> Problem:
Output, word for word, each line from the one with "Task: Click the In Stock availability label" through the end of the listing below, excluding every picture.

> Record set:
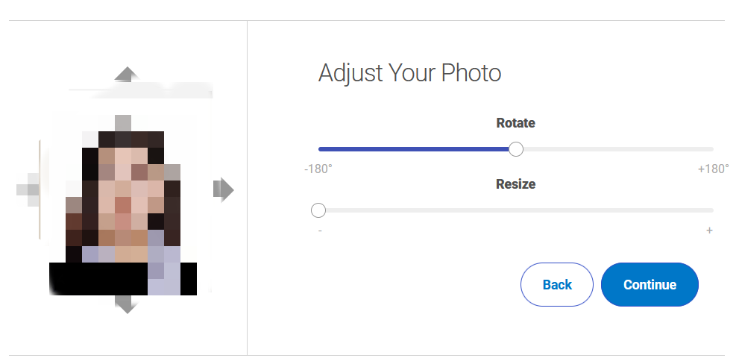This screenshot has width=739, height=364.
Task: Click the Rotate label text
Action: (516, 123)
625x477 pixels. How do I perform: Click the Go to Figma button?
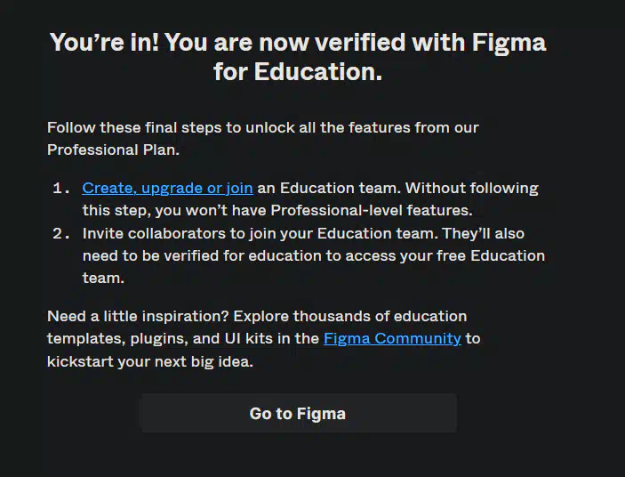click(x=299, y=413)
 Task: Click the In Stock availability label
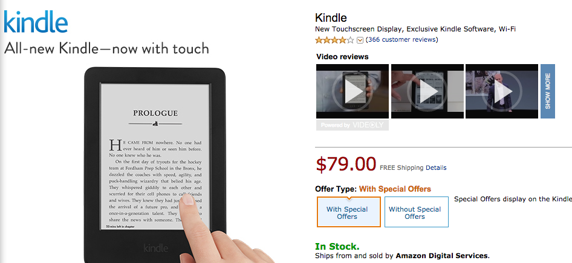tap(337, 247)
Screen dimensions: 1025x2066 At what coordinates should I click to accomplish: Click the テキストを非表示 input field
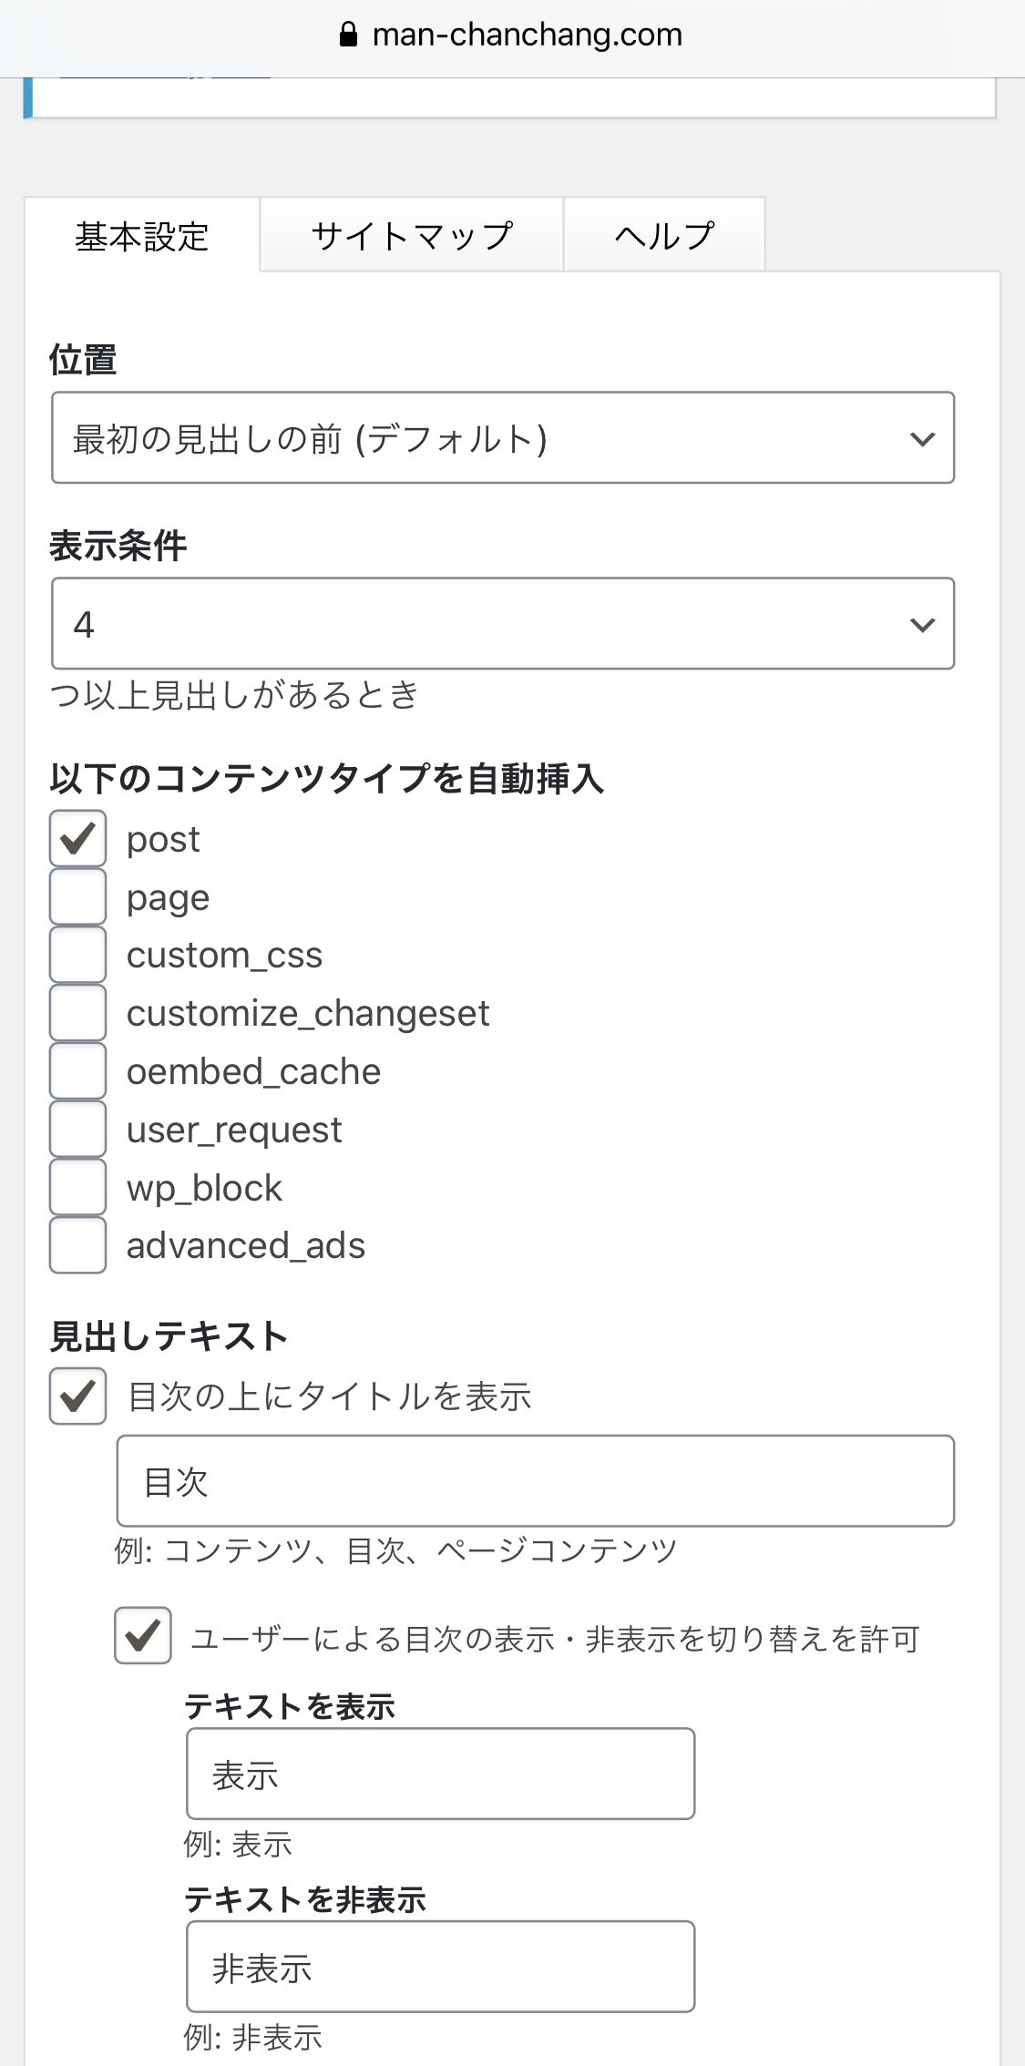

> Solution:
 Task: Click the In Stock availability label
tap(337, 247)
Screen dimensions: 1025x2066 At what coordinates should I click to accomplish: Click the テキストを非表示 input field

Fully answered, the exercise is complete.